First up though – the dance element of the show. Breakdance and body-popping are dance styles I've only ever been exposed to via short music clips. It's always seemed a novelty, a slightly freaky gimmick with a backdrop of jerky, thumping, shouty music.

But this is a full-blown, intricately choreographed dance performance showing these forms of dance in (for this writer) a whole new light. The dance in Pixel is real and pure dance; there is nothing gimicky about this performance. It's masculine, it's tricky, there is showmanship, there is strength and finesse... you've seen the head spins and the arm spins and the angular weirdness before, but not on this level. It's break-dancing, Jim, but not as we know it.

So what's different about it? Because the performance is longer than the music clips you might have been exposed to, you have the chance to appreciate the skill involved. Once you get used to it, you see it for having all the beauty of the best ballet.

You might see the word 'breakdance' and associate it with shitty 80s electro synth and drum pads, but here the music by Armand Amar is just dreamy. By turns orchestral, exciting, melancholic, whimsical... if there wasn't such magic going on up there onstage, you could easily close your eyes and drift of into the lushness of the music.

But the magic going on up there onstage... whoa.

Aside from the dance (I forgot to mention that there was the most amazing contortionist who at one stage did a duet with one of the break boys and it was one of the most wonderfully weird and playful modern dance sequences I have had the pleasure of seeing), there was the lighting trickery. This is where the trippiness comes into the thing. You will find yourself wondering what the hell is going on. Obviously it's all technology, but it may as well be magic. They somehow project light onto a... a sheet of magic and the performers interact with the light by... magic so that there's a kind of interactive dance between the dancers and the pixels of light. There are 3d effects that can only be described as... magic.

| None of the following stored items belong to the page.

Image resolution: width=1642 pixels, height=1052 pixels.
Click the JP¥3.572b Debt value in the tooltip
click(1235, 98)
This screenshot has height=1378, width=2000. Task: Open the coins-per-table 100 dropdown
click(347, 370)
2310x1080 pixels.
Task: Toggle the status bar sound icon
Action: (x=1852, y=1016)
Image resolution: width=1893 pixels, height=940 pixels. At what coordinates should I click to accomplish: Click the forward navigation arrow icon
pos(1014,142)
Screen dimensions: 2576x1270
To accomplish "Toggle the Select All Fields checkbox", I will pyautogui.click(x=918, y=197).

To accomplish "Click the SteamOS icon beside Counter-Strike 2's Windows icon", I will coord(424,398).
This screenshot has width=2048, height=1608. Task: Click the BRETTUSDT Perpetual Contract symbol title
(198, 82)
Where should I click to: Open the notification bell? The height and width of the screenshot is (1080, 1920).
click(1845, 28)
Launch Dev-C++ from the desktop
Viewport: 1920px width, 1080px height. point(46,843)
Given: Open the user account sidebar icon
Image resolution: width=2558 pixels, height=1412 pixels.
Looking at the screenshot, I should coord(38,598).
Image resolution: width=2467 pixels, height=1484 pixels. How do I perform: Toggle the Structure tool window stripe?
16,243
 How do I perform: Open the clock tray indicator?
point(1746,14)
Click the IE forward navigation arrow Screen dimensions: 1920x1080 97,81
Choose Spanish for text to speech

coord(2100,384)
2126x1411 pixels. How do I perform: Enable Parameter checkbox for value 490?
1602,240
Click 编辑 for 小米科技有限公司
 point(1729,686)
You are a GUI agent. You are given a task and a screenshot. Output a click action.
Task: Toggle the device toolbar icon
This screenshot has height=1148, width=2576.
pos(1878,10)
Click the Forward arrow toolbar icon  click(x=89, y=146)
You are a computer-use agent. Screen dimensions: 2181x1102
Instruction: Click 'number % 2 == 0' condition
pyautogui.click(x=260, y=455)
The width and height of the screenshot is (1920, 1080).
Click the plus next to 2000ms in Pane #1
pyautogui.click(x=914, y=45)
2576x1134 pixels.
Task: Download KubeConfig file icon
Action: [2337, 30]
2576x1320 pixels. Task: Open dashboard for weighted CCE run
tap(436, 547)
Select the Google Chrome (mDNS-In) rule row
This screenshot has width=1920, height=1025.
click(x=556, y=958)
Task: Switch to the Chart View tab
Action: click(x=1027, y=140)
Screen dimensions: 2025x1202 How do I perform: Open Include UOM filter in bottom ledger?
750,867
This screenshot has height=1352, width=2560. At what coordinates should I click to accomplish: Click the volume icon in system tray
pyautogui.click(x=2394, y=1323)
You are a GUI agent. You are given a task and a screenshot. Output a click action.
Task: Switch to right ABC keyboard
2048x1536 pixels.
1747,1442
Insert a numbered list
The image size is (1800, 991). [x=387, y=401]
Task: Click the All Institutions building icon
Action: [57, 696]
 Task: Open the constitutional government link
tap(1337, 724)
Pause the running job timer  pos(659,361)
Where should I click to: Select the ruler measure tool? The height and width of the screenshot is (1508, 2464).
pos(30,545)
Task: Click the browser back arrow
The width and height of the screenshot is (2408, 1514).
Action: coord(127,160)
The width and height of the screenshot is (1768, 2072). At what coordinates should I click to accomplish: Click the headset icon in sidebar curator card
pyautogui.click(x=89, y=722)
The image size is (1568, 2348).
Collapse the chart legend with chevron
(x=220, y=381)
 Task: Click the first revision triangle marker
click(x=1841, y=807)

And it's all happening right there in real life in front of you.

I actually don't know how they achieved some of the visual effects that I saw. But I did love the marriage between technology (or magic, as I like to call it) and the raw and elegant physicality of the human body.

All performers had their moments to shine. Even the roller skate guy and the hoop guy, both of whom I also forgot to mention. Such masculine elegance.

Artistic director, choreographer and all round magician Mourad Merzouki and his collaborators have produced the kind of performance that makes you think, if shows like this are being made now, what are they going to be doing in a few years' time?